Das mittlerweile weltweit bekannte Fondue hat seinen Ursprung in den Schweizer Alpen. Das beliebte Käsefondue entstand, als Schweizer Bergbauern trocken gewordenen Käse mit Gewürzen und Wein verfeinerten, in einem Topf schmelzen liessen und Brot in die Käsemasse tunkten. Dieses Restessen nannte man dann Fondue, hat vor nunmehr 60 Jahren seinen Siegeszug in alle Welt gestartet und gilt heute als ein Nationalgericht in der Schweiz.
Ebenfalls aus der Schweiz stammt das Raclette. Diese Käse-Köstlichkeit wurde von Bauern und Hirten entdeckt. Mit einfachen Mitteln und Aufwand entstand eine Idee, die sich sehr bald grosser Beliebtheit erfreute. Man setzte ein grösseres Stück Käse direkt dem Feuer oder der Glut aus. Wenn die oberste Schicht vom Käse zerschmolzen war, hat man es mit dem Raclette – einem Spatel - abgestreift. Von diesem Spatel stammt der Name des Gerichts «Raclette». Dazu ass man Brot oder heisse Kartoffeln.
Zu einem gelungenen Fondueessen gehört die richtige Ausstattung. Das klassische Gefäss für das Käsefondue nennt man Caquelon. Er ist aus Stein, Keramik oder Stahlkeramik. Dieses Material hat den Vorteil, dass es nur langsam Hitze annimmt, wodurch der Käse langsam und sanft schmelzen kann.

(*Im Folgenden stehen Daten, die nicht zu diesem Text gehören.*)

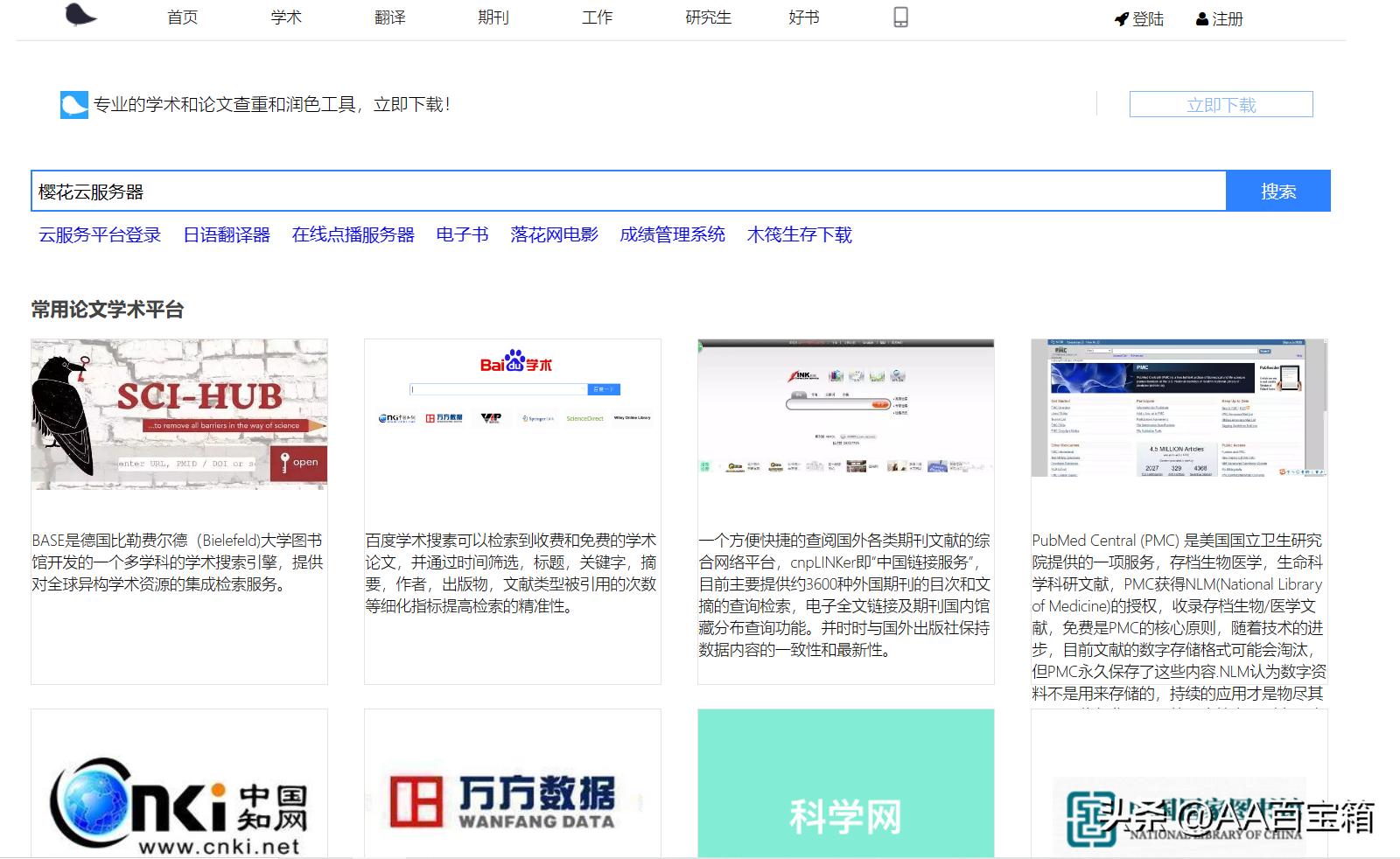Image resolution: width=1400 pixels, height=859 pixels.
Task: Select the 学术 menu item
Action: pos(284,16)
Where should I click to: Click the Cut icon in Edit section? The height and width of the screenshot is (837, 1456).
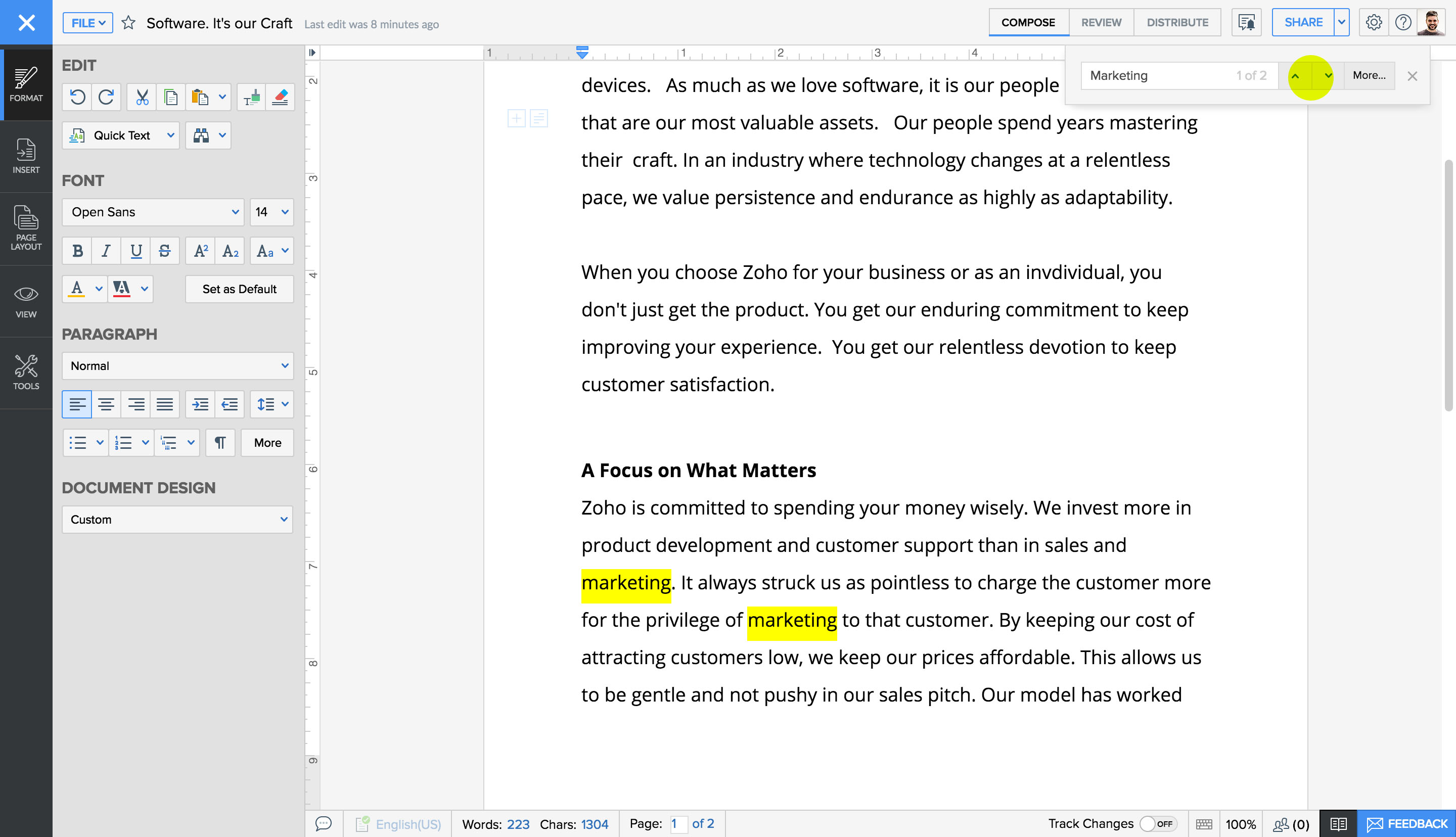pos(142,97)
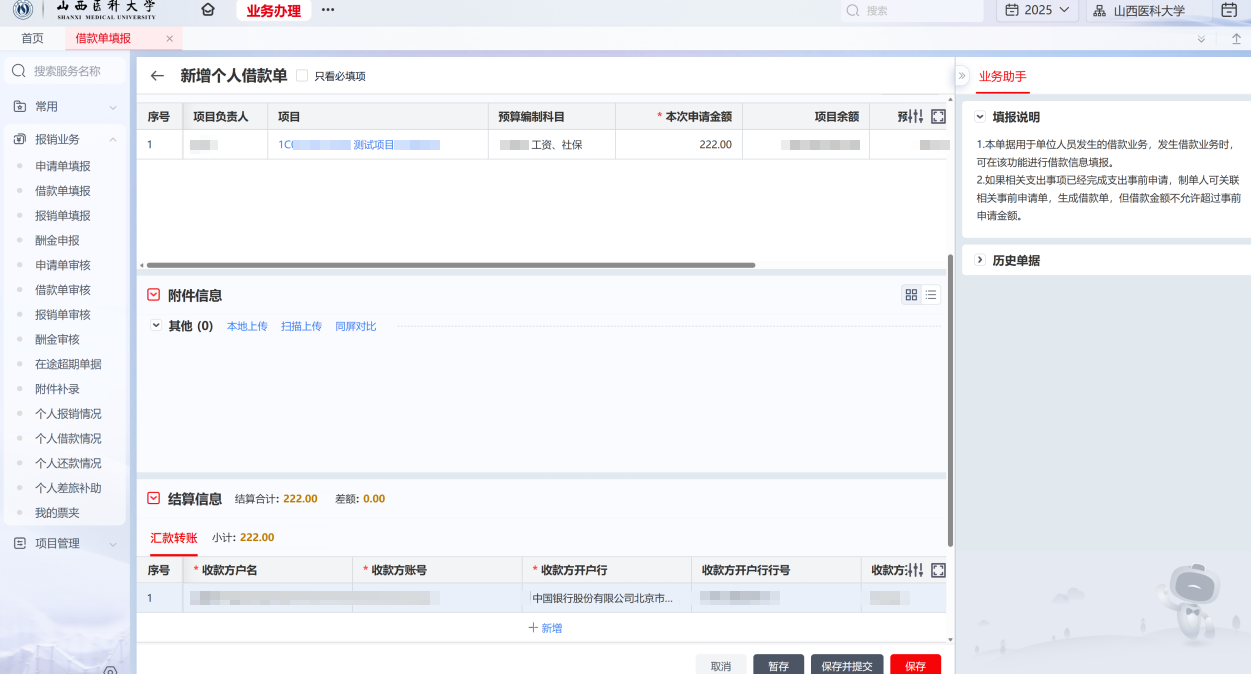Switch attachments to list view
Viewport: 1251px width, 674px height.
[931, 295]
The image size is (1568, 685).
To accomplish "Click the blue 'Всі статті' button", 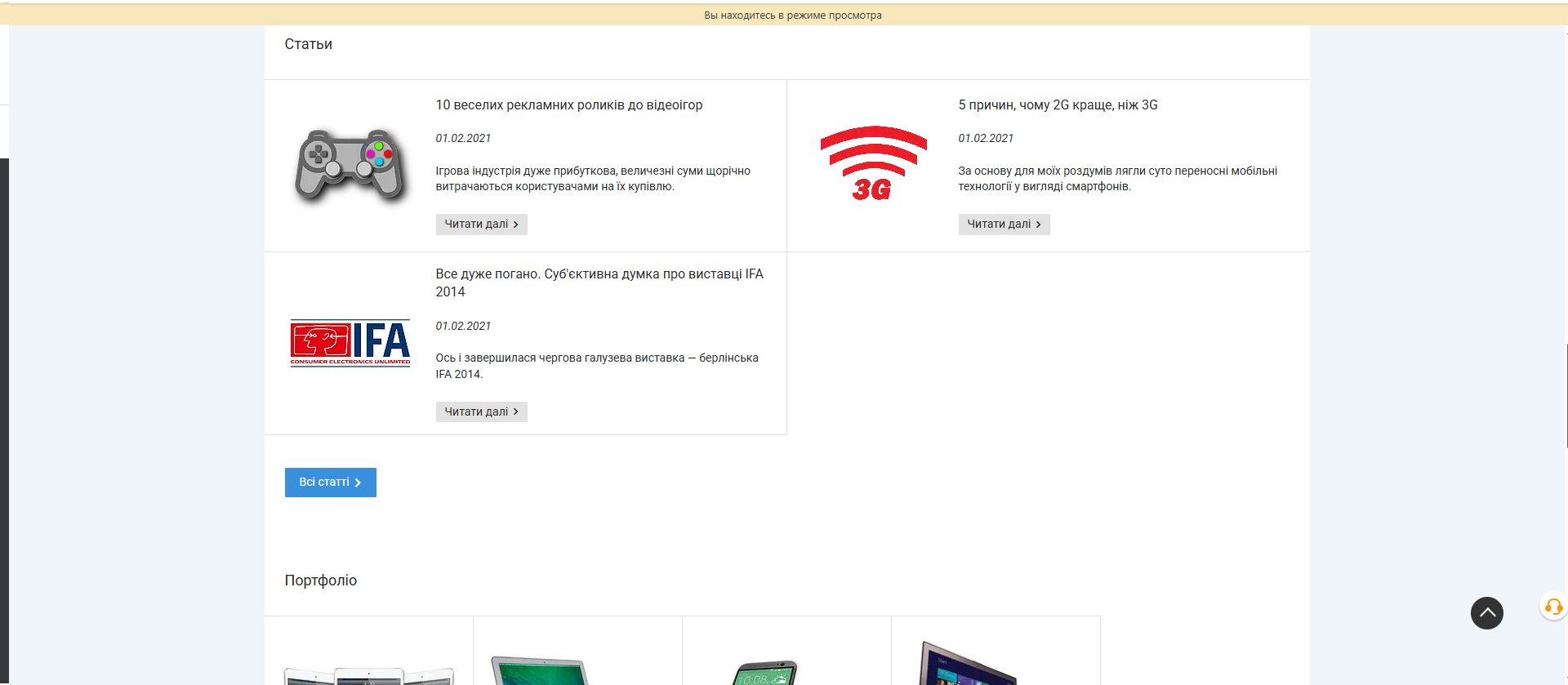I will [324, 483].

Hier sollte man beim Kauf auf jeden Fall auf Qualität achten. Unter dem Fondue-Gefäss braucht man noch eine richtige Feuerstelle: den Rechaud. Die sicherste und einfachste Art des Fondues ist das Elektro-Fundue. Unverzichtbar beim Fondue sind die Spiesse bzw. Fonduegabeln mit zwei oder drei Zinken.

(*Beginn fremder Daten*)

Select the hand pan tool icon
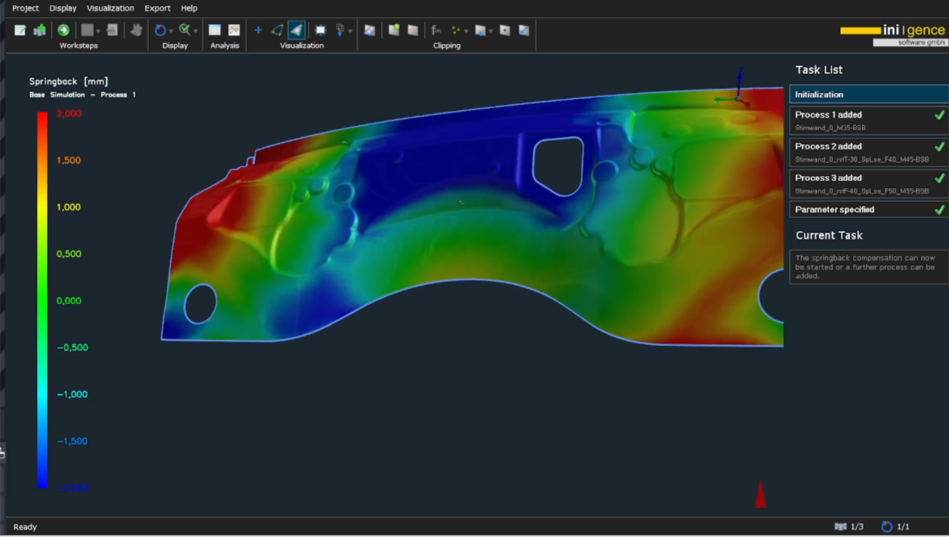 click(136, 30)
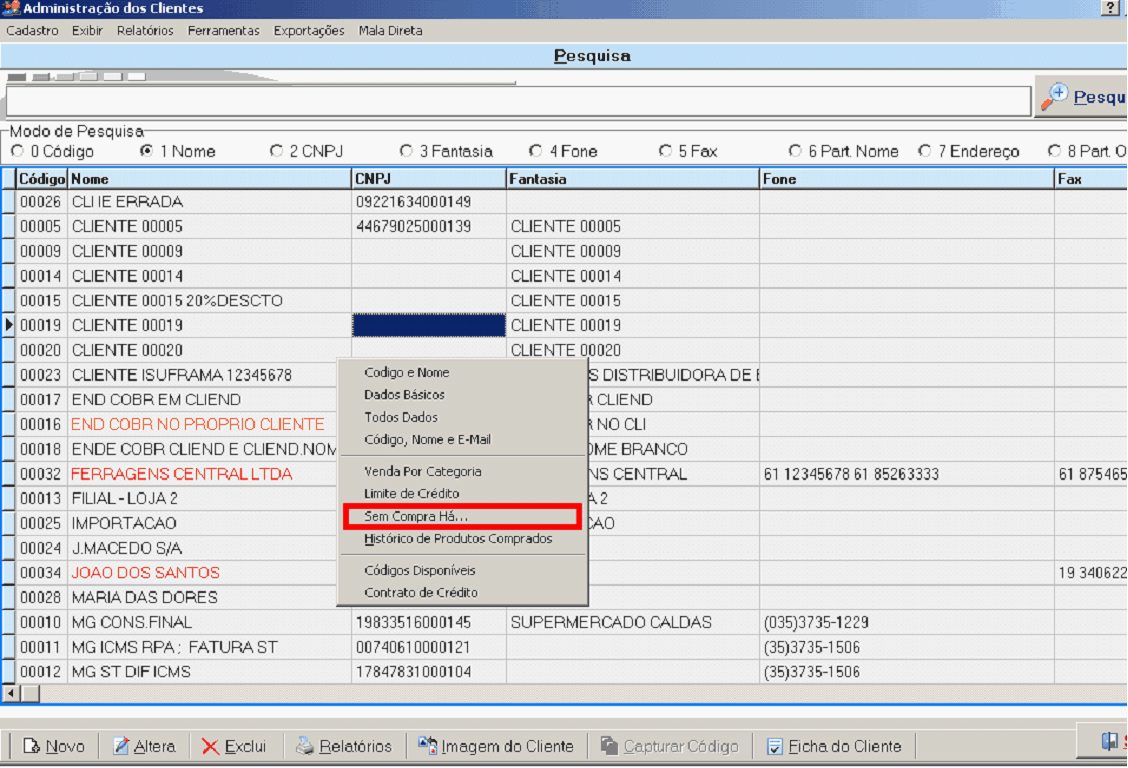Viewport: 1128px width, 768px height.
Task: Click the magnifier Pesquisa search icon
Action: coord(1055,96)
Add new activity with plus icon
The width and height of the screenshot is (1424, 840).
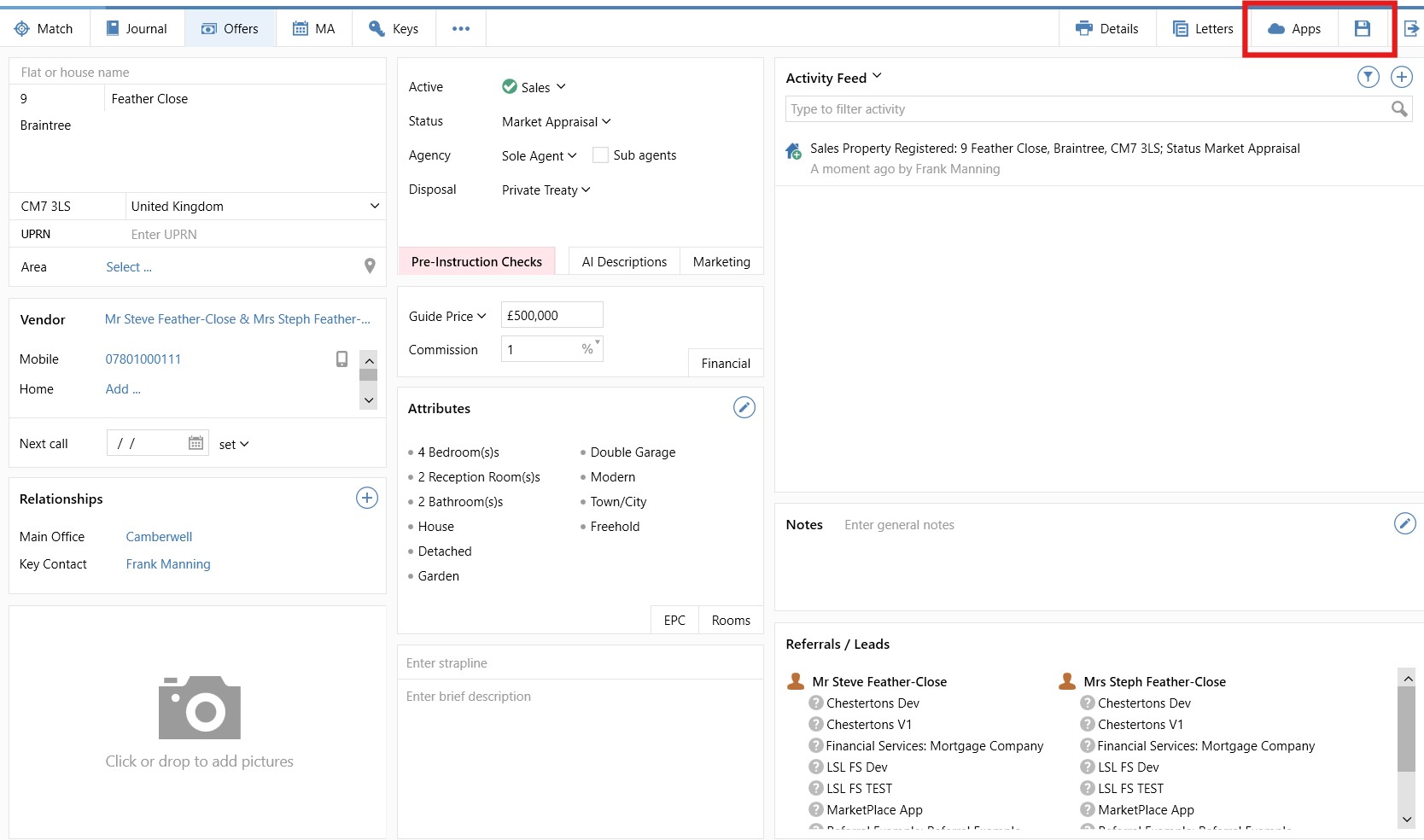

Der Klassiker unter den Fondues ist wohl unbestritten das Käsefondue mit Weisswein. In den Fonduetopf kommt ein fetter Käse, der leicht schmilzt. Der Geschmack kann mit Gewürzen wie Pfeffer, Knoblauch, Curry oder Kräutern verfeinert werden. In die erwärmte Mischung werden dann Brotstückchen (meist Weissbrot mit Kruste) eingetaucht, bis sie mit der leckeren Käse-Mischung überzogen sind. Ursprünglich ass man zum Fondue keine Beilagen. Heute werden aber gerne - da Käsefondue von Haus aus sehr sättigend wirkt - Salate, Gemüse oder Obst serviert.

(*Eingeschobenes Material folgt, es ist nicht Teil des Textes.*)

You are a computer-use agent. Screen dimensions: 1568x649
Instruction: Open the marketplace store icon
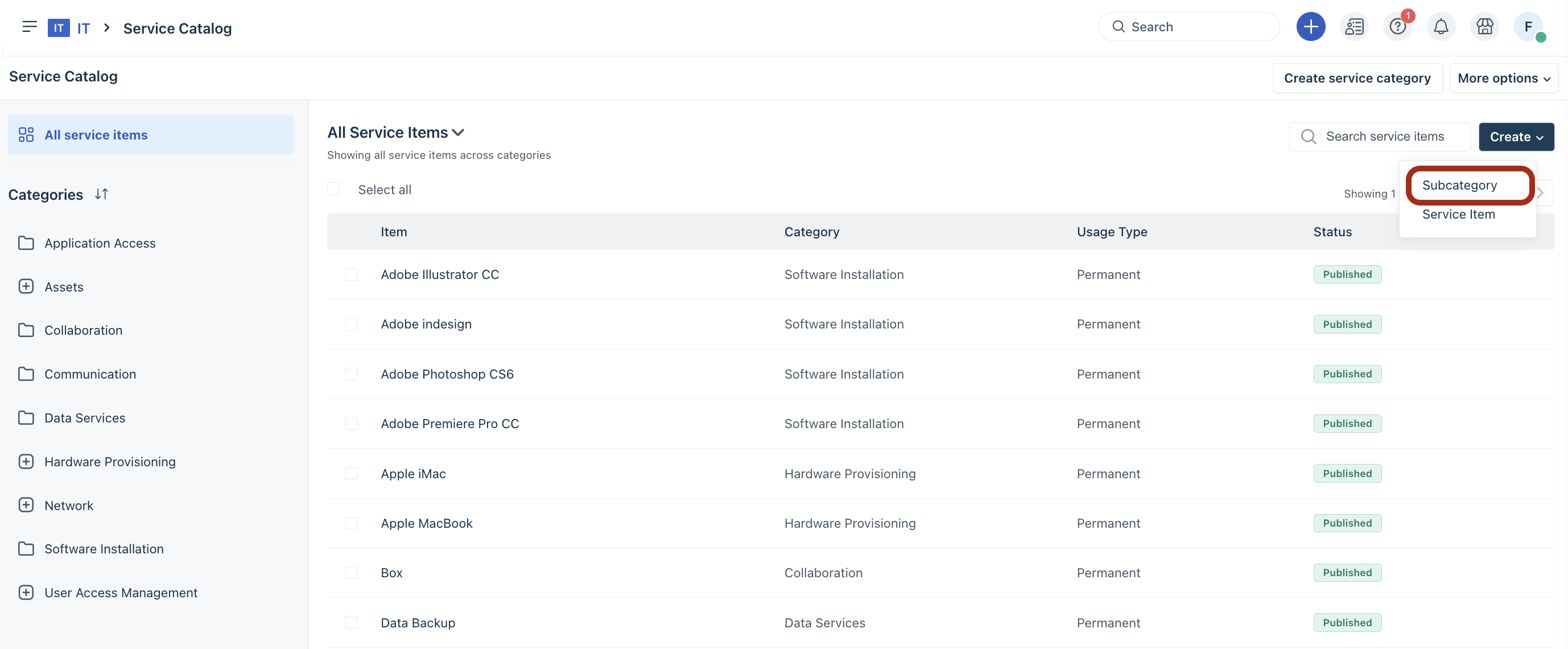click(x=1484, y=27)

Am einfachsten bereitet man Raclette auf einem elektrischen Raclettegerät, das man auf einem Tisch abstellen kann. Das Gerät hat meist eine runde oder ovale Oberfläche, unter der sich eine Heizspirale befindet. Darunter können die Pfännchen eingeschoben werden, die man je nach Lust und Laune mit gekochten Kartoffeln, Mais, Paprika, Zwiebeln, Proscuitto, Mozarella, Schinken, Ananas, Pfirsich, Shrimps usw. befüllen kann. Die Beilagen sollten vorher vorbereitet bzw. geschnitten werden. Als krönender Abschluss werden die befüllten Schälchen mit Käse belegt, das dann im Raclettegerät so lange brutzelt, bis der Käse geschmolzen ist. Auf der Oberfläche des Raclettes kann man in der Zwischenzeit köstliches Fleisch oder Spiegelei anbraten.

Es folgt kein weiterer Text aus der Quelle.